Cio che resta. Tredicesimo capitolo. Un uomo per bene
Angelica capì che stava per perdere Giovanna molto prima che qualcuno lo dicesse ad alta voce.
Lo vedeva nei silenzi più lunghi, negli sguardi che scivolavano oltre lei, in quel modo nuovo di stare al mondo: presente, ma distante. Giovanna era ancora lì, ma una parte di lei stava già camminando altrove.
Angelica non la biasimava.
La paura, però, le scavava dentro.
Aveva sempre saputo che l’amore non garantisce il possesso. Eppure, quando aveva preso Giovanna tra le braccia la prima volta, aveva giurato a sé stessa che nulla l’avrebbe portata via. Che avrebbe colmato ogni vuoto prima ancora che diventasse dolore.
Forse aveva sbagliato.
Seduta sul letto, Angelica ripensava alla stanza bianca dell’ospedale. A quella parola non detta, infertilità, che aveva cambiato il corso della sua vita. Giovanna non era arrivata per sostituire qualcosa. Era arrivata per salvarla.
E ora sentiva che quel miracolo le stava sfuggendo tra le dita.
La paura di perderla era una lama sottile. Non urlava. Non sanguinava. Ma tagliava ogni pensiero. Angelica si chiedeva se trattenere Giovanna fosse egoismo. Se lasciarla andare fosse amore.
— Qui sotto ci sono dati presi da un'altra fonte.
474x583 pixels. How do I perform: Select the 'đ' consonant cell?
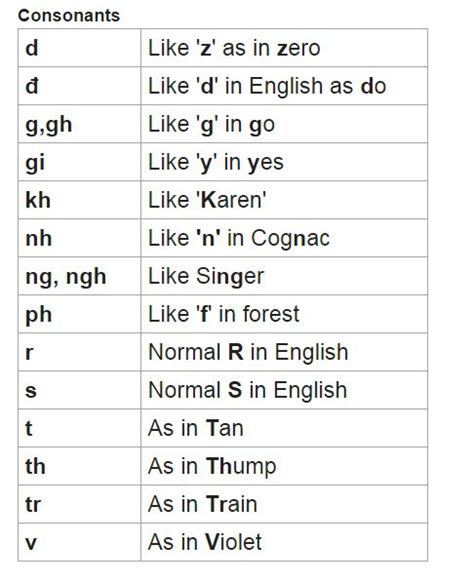(x=80, y=86)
Ogni volta che Giovanna parlava di Kiev, Angelica annuiva. Sorrideva. La incoraggiava con parole giuste. Ma dentro si stringeva, come una casa che teme di restare vuota.
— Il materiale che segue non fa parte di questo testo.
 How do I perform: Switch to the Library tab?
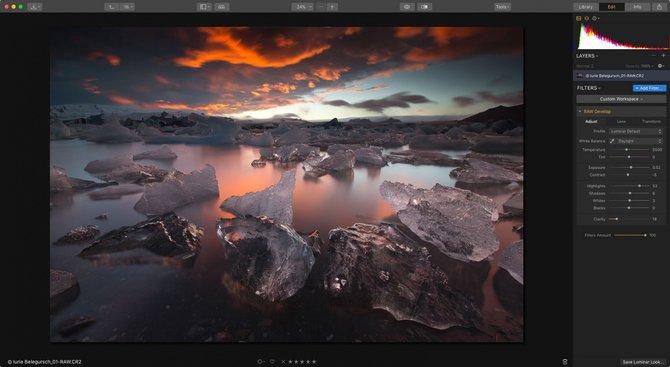point(585,7)
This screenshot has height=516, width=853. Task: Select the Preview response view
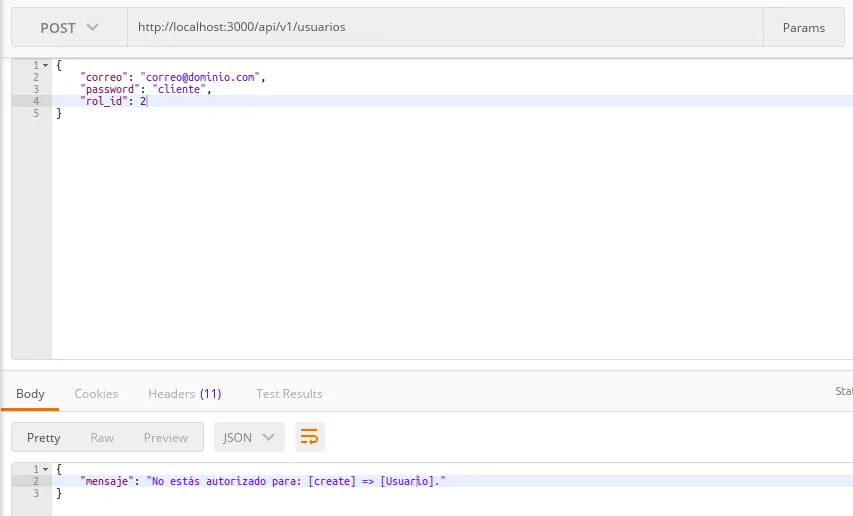165,437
Non aveva paura di non essere abbastanza madre.
Aveva paura di esserlo stata troppo.
Troppo presente.
Troppo attenta.
Troppo desiderosa di proteggerla da un mondo che, forse, doveva attraversare da sola.
La notte, quando la casa dormiva, Angelica si alzava e passava davanti alla stanza di Giovanna. Ascoltava il suo respiro, come faceva quando era bambina. Si chiedeva se anche le madri biologiche sentissero quel terrore silenzioso, o se fosse un privilegio amaro di chi ha scelto.
Angelica sapeva una cosa sola: amare davvero significava rischiare il vuoto.
Se Giovanna fosse tornata a Kiev, non sarebbe stato un abbandono.
Sarebbe stata una prova.
E quando finalmente ammise a sé stessa la verità, pianse in silenzio, senza farsi sentire da nessuno:
la paura di perderla non avrebbe mai superato l’amore di lasciarla diventare intera.
Perché una madre, anche quando trema, resta.